▸ **Exercise**
Extend the article on the Holi-Spatial framework, picking up right after its final sentence.

▸ **Selected extract**
start

A research team from Shanghai Artificial Intelligence Laboratory, Northwestern Polytechnical University (NWPU), and Shanghai Jiao Tong University (SJTU) has introduced Holi-Spatial, a fully automated framework for constructing 3D spatial intelligence training data from raw video streams. The paper has been accepted as an Oral presentation at ICML 2026.
The Data Bottleneck in Spatial Intelligence While large language models have rapidly advanced in image understanding, OCR, multi-image reasoning, and video QA, they still struggle with genuine 3D spatial understanding. Capabilities like understanding object spatial relationships, camera movement estimation, and cross-view object localization require large-scale, fine-grained, geometrically constrained 3D data — a resource that has been scarce and expensive to produce.
Traditional approaches rely on manually annotated 3D datasets like ScanNet and ScanNet++, which are limited in scale and domain coverage. Holi-Spatial addresses this bottleneck by turning publicly available video data into structured spatial supervision automatically.
Three-Stage Automated Pipeline Holi-Spatial operates through a three-stage pipeline: Stage 1 — Geometric Optimization using 3D Gaussian Splatting for multi-view consistent depth and point cloud recovery. Stage 2 — Open-Vocabulary Perception using VLM-generated categories and SAM3 segmentation masks back-projected into 3D. Stage 3 — Scene-Level Refinement including multi-view merging, confidence filtering, VLM agent verification, and QA generation.

end

▸ **Source material**
start

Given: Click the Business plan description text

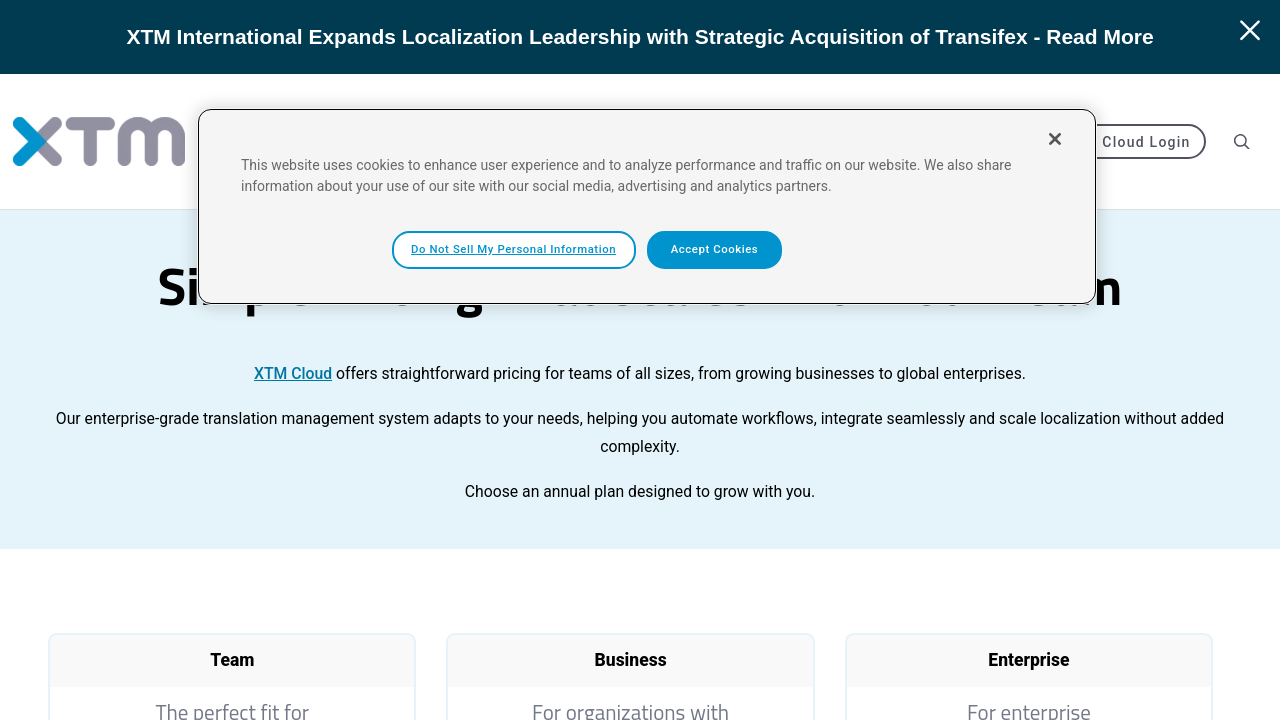Looking at the screenshot, I should [x=630, y=711].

end

▸ **Exercise output**
The pipeline produced Holi-Spatial-4M, a dataset containing over 4 million spatial annotations spanning 3D grounding, spatial QA, instance segmentation, and 3D detection across ScanNet, ScanNet++, and DL3DV-10K sources.
Performance and Impact Experimental results demonstrate significant quality gains. On ScanNet++, depth F1 reaches 0.89, 2D segmentation IoU reaches 0.64, and 3D detection AP25/AP50 reaches 81.06/70.05. When fine-tuned on Qwen3-VL-8B, the dataset boosts 3D grounding AP50 from 13.50 to 27.98 — a 14.48 AP point improvement.
Holi-Spatial demonstrates that raw video can be automatically converted into structured, trainable spatial intelligence data, suggesting that future improvements in spatial AI may come as much from better data systems as from larger model parameters. This has profound implications for embodied AI, AR/VR, robotics navigation, and scene understanding applications.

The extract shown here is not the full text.